Reproduce verbatim the entries beginning with the line containing "Viewport: 818px width, 247px" and continuing through the line containing "Action: pyautogui.click(x=5, y=10)", inclusive of both.

- [DATA FOR THIS TASK]

*****

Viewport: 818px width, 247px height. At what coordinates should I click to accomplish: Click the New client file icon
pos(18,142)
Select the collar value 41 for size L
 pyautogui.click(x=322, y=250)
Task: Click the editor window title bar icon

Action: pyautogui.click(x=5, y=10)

*****

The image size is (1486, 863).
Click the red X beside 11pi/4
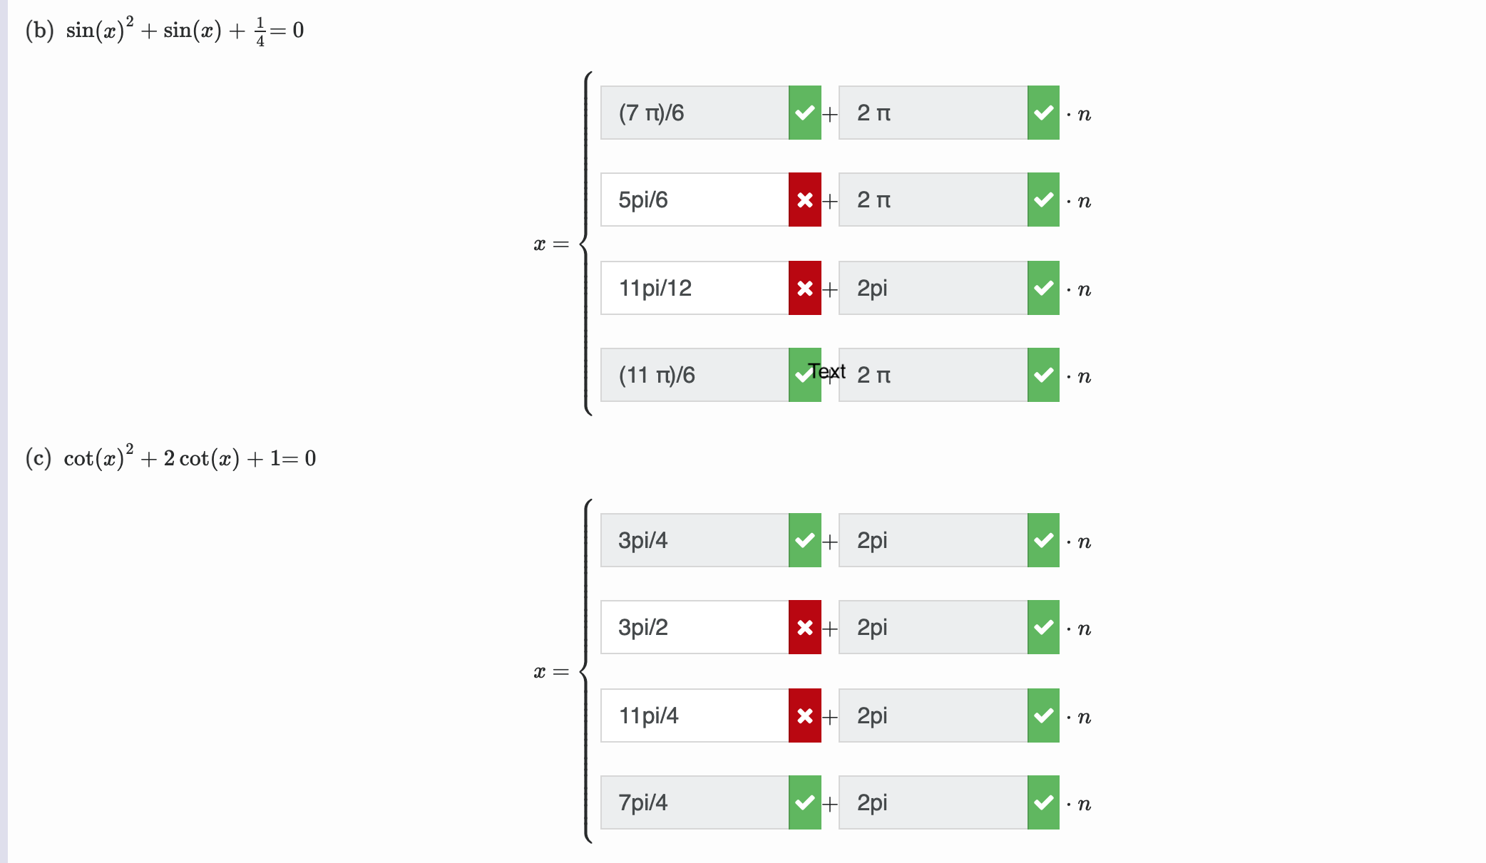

*****

- [EXPECTED OUTPUT]
Viewport: 818px width, 247px height. At what coordinates should I click to accomplish: Click the New client file icon
pos(18,142)
Select the collar value 41 for size L
 pyautogui.click(x=322, y=250)
Task: Click the editor window title bar icon

Action: pyautogui.click(x=5, y=10)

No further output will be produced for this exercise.